:: INFORMATION SUPPLIED
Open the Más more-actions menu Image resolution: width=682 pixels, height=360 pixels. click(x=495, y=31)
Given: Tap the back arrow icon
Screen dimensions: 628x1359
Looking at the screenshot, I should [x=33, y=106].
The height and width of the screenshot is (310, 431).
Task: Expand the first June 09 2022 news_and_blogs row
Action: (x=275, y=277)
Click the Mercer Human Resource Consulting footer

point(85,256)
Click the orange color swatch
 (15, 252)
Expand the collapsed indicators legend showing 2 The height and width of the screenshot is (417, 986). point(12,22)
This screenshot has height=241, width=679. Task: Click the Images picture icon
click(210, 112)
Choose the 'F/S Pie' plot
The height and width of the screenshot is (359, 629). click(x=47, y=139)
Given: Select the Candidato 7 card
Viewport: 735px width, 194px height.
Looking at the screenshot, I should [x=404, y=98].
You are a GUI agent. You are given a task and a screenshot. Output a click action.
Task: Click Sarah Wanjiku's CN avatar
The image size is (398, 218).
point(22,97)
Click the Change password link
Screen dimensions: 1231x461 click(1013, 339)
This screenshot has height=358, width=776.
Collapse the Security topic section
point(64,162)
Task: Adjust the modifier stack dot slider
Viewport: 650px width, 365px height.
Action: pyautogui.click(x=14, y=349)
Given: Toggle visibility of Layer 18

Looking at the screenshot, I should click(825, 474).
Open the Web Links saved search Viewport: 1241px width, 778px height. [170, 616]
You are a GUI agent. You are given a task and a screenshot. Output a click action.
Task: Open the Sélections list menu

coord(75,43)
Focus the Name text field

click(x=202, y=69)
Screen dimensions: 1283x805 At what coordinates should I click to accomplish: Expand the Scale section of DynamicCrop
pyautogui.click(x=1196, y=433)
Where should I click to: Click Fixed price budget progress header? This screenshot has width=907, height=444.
::::
▶ _WHAT NEEDS TO BE DONE_: Set down every line of the listing above again, exactly as given.

▶ _ANSWER TO THIS TASK_:
Open the Más more-actions menu Image resolution: width=682 pixels, height=360 pixels. click(x=495, y=31)
Given: Tap the back arrow icon
Screen dimensions: 628x1359
Looking at the screenshot, I should [x=33, y=106].
The height and width of the screenshot is (310, 431).
Task: Expand the first June 09 2022 news_and_blogs row
Action: (x=275, y=277)
Click the Mercer Human Resource Consulting footer

point(85,256)
Click the orange color swatch
 (15, 252)
Expand the collapsed indicators legend showing 2 The height and width of the screenshot is (417, 986). point(12,22)
This screenshot has height=241, width=679. Task: Click the Images picture icon
click(210, 112)
Choose the 'F/S Pie' plot
The height and width of the screenshot is (359, 629). click(x=47, y=139)
Given: Select the Candidato 7 card
Viewport: 735px width, 194px height.
Looking at the screenshot, I should [x=404, y=98].
You are a GUI agent. You are given a task and a screenshot. Output a click action.
Task: Click Sarah Wanjiku's CN avatar
The image size is (398, 218).
point(22,97)
Click the Change password link
Screen dimensions: 1231x461 click(1013, 339)
This screenshot has height=358, width=776.
Collapse the Security topic section
point(64,162)
Task: Adjust the modifier stack dot slider
Viewport: 650px width, 365px height.
Action: pyautogui.click(x=14, y=349)
Given: Toggle visibility of Layer 18

Looking at the screenshot, I should click(825, 474).
Open the Web Links saved search Viewport: 1241px width, 778px height. [170, 616]
You are a GUI agent. You are given a task and a screenshot. Output a click action.
Task: Open the Sélections list menu

coord(75,43)
Focus the Name text field

click(x=202, y=69)
Screen dimensions: 1283x805 At what coordinates should I click to accomplish: Expand the Scale section of DynamicCrop
pyautogui.click(x=1196, y=433)
Where should I click to: Click Fixed price budget progress header? This screenshot has width=907, height=444.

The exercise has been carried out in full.